NICK EICHER, HOST: Today is Monday, September 30th. Thank you for turning to WORLD Radio to help start your day. Good morning. I’m Nick Eicher.
MARY REICHARD, HOST: And I’m Mary Reichard. Next up on The World and Everything in It: the WORLD Radio History Book.
50 years ago, an airliner test flight breaks the sound barrier. Plus, the premiere of a groundbreaking television series.
EICHER: But first, 100 years ago this week, a presidential crisis kept secret from the nation for nearly a year and a half. Here’s Paul Butler.
PAUL BUTLER, REPORTER: Following the conclusion of World War I, Woodrow Wilson struggles to convince the U.S. Senate to ratify the Treaty of Versailles. So Wilson decides to take his case directly to the American people.
On September 3rd, 1919, Wilson leaves Washington D.C. for a 22-day whistle stop tour. The grueling schedule soon takes its toll. By the time Wilson reaches Montana, severe asthma and headaches make speeches nearly impossible. His doctor insists that Wilson return to Washington before suffering a complete breakdown.
Back in D.C.—on October 2nd— Wilson collapses in his private Whitehouse quarters. Mrs. Wilson finds him on the bathroom floor, bleeding from a gash on his head. President Wilson has suffered a stroke, leaving him paralyzed on his left side and incapable of leading the nation.
The first lady and president’s doctor hatch a plan to keep the stroke from the American people. For a year and a half, Wilson spends most of his time in bed. All presidential communication goes through his wife Edith. She brings messages to her husband, then returns with verbal instructions or his signature.
Mrs. Wilson calls these 17-months her “stewardship.” Later she insists that she never made a single decision regarding the “disposition of public affairs.” She says she merely decided what was important enough to bring to Wilson’s attention, and what wasn’t.
While news slowly spreads of the president’s ill health, the full details of his disability, and his wife’s role in managing his presidential tasks, is not revealed until much later.
Next, October 2nd, 1959:
SERLING: There is a sixth dimension beyond that which is known to man…
CBS airs the first episode of a new science-fiction-fantasy program…
SERLING: This is the dimension of imagination. It is an area that might be called: The Twighlight Zone…

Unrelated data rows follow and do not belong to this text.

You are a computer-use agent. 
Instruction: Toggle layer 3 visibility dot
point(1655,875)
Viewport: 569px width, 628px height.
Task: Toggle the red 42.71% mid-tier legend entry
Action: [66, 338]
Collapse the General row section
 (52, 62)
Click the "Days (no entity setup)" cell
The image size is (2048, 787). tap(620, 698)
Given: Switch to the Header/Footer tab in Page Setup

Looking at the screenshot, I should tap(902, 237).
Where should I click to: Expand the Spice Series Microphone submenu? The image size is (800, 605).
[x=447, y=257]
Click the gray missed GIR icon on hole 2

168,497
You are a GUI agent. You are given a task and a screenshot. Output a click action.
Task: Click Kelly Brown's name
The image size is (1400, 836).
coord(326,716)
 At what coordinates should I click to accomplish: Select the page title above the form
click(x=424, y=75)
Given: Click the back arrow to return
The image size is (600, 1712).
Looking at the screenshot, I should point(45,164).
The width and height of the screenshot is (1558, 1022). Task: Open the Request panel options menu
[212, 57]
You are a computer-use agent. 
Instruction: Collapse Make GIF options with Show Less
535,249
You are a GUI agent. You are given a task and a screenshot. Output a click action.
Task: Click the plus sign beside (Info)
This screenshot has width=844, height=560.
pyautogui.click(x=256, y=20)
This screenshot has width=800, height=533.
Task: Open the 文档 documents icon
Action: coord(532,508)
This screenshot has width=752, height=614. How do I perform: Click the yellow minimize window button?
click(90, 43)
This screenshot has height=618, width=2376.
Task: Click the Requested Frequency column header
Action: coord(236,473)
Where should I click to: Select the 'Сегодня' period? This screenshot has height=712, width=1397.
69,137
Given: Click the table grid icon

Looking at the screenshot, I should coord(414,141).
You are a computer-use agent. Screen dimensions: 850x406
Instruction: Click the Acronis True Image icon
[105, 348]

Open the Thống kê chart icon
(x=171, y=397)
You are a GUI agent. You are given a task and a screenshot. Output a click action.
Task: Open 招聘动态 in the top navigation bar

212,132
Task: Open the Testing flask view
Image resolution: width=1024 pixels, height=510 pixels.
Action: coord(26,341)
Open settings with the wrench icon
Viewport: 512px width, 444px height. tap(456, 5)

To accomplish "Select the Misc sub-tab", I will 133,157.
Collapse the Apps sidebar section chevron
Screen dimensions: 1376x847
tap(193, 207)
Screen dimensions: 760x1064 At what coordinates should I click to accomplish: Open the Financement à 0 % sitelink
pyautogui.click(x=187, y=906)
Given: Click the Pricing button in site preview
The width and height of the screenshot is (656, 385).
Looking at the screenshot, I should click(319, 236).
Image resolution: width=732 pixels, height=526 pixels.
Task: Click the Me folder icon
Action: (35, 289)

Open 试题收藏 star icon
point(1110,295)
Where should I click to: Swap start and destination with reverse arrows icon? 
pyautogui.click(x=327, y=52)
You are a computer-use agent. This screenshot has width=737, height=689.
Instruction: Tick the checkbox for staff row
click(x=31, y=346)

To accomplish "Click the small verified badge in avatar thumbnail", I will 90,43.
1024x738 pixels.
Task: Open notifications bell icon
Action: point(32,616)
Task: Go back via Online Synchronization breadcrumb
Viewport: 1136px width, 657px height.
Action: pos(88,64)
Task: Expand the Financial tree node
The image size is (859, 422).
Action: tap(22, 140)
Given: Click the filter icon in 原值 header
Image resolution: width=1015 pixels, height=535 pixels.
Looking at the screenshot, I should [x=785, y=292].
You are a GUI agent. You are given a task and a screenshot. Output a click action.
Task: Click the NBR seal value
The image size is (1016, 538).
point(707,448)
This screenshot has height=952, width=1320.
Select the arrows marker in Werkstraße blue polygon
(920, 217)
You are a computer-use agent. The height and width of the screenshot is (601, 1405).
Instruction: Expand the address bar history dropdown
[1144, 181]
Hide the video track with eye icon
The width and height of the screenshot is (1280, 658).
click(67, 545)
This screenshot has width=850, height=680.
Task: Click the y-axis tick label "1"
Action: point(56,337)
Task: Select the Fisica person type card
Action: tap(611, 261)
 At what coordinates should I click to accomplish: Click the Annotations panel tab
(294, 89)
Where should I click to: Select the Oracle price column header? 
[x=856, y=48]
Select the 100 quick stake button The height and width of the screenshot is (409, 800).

Rod Serling’s anthology series The Twilight Zone runs for five seasons. Each of the 156 episodes presents a stand-alone story. The plots center on characters in upsetting or unusual situations. Most stories include a surprise ending that reveals a clear moral or offers social commentary.
SERLING: The place is here, the time is now, and the journey into the shadows that we are about to watch could be our journey…
The first episode, “Where is Everybody?” opens with a man alone on a dirt road—with no memory of who he is or how he got there. He walks into an abandoned diner and begins talking to no one in particular…
FERRIS: Let me put it to you this way…I’m not sure who I am…but I’ve got $2.85 and I’m hungry…that much is established…
As the story unfolds, the man discovers he’s completely alone and becomes more and more hysterical. Everywhere he goes, it appears people have been present, yet are now nowhere to be seen. He fears he’s being watched.
At the episode’s climax, the man hits a pedestrian call button, screaming for help. It turns out, it’s actually a panic button. Sgt. Mike Ferris discovers he’s in an isolation booth undergoing tests to determine whether he can handle a prolonged trip to the Moon—alone.
SERLING: We think it’s the type of show that will put people on the edge of their seats.
Serling’s series introduces many science fiction storytelling conventions that continue to characterize the genre today. 60 years after its premiere, The Twilight Zone is considered by many critics as one of the most influential fictional television shows of all time.
And finally, October 1st, 1969:
NEWSREEL: 193 feet long, 38 feet tall, with a wing-span of 84 feet. Vital statistics of an Anglo-French lady who was all dressed up and ready to go places on the biggest date of her life…
The supersonic passenger airliner Concorde breaks the sound barrier for the first time during her 45th test flight.
Jointly developed by Britain and France, Concorde seats up to 128 passengers. Cruising at more than twice the speed of sound it can cut the flight time between London and New York in half.
CONCORDE COMMERCIAL: When you fly the flag, you can fly the future. British Airlines Concorde the first supersonic passenger airline…
Air France and British Airways begin flying the Concorde in 1976. The fleet’s 20 aircraft are in service for more than a quarter century. The airliner’s name: Concorde, comes from both French and English, meaning harmony or agreement. It reflects the treaty between the two nations that made the project possible.
Reporting for WORLD Radio, I’m Paul Butler.